● PASSAGE TO READ:
>>>>

In a case with ramifications for drug testing requirements for welfare recipients, the U.S. Supreme Court struck down a statute requiring urinalysis drug testing for candidates for public office. The Court ruled that the Fourth Amendment to the U.S. Constitution bars suspicionless searches unless there is "special need" and that the state had not shown such need. The Court noted that the state had not shown a history of drug use among public officials.(92) A California federal court enjoined use of a county drug screening questionnaire for General Assistance applicants as contrary to Americans With Disabilities Act regulations. The test, which incorrectly classified many people, forced disclosure of a person's status as a past or recovering substance abuser and burdened protected individuals in a manner not necessary to the GA program.(93)
Lawlessness, arbitrariness, and indeed vindictiveness have too often marred welfare administration. In its landmark decision in Goldberg v. Kelly,(94) an early Welfare Law Center case, the U.S. Supreme Court held that advance notice and opportunity for a hearing had to be provided before welfare benefits could be terminated. The Court found that state law defining who was eligible for the benefits created a statutory entitlement for eligible claimants, and that this entitlement was a "property interest" protected by the Fourteenth Amendment. This decision led to significant improvements in welfare administration.

<<<<

● PROBLEM SET:
1) Summarize the passage on welfare law cases in two sentences.
2) According to the passage on welfare law cases, what did the U.S. Supreme Court hold in Goldberg v. Kelly?
3) List every constitutional amendment or federal law that the passage on welfare law cases names as a basis for a court ruling.
The data that follows has no connection to the passage on welfare law cases.

● DATA LINES:
>>>>

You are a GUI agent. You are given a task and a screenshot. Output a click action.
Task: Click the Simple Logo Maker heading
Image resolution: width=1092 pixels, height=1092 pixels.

<<<<

● ANSWERS TO THE TASKS:
1) The U.S. Supreme Court struck down a statute requiring drug testing for candidates for public office under the Fourth Amendment. A California federal court enjoined a county drug screening questionnaire for General Assistance applicants under Americans With Disabilities Act regulations, and in Goldberg v. Kelly the Supreme Court required advance notice and an opportunity for a hearing before welfare benefits could be terminated.

2) It held that advance notice and an opportunity for a hearing had to be provided before welfare benefits could be terminated.

3)
- The Fourth Amendment to the U.S. Constitution
- Americans With Disabilities Act regulations
- The Fourteenth Amendment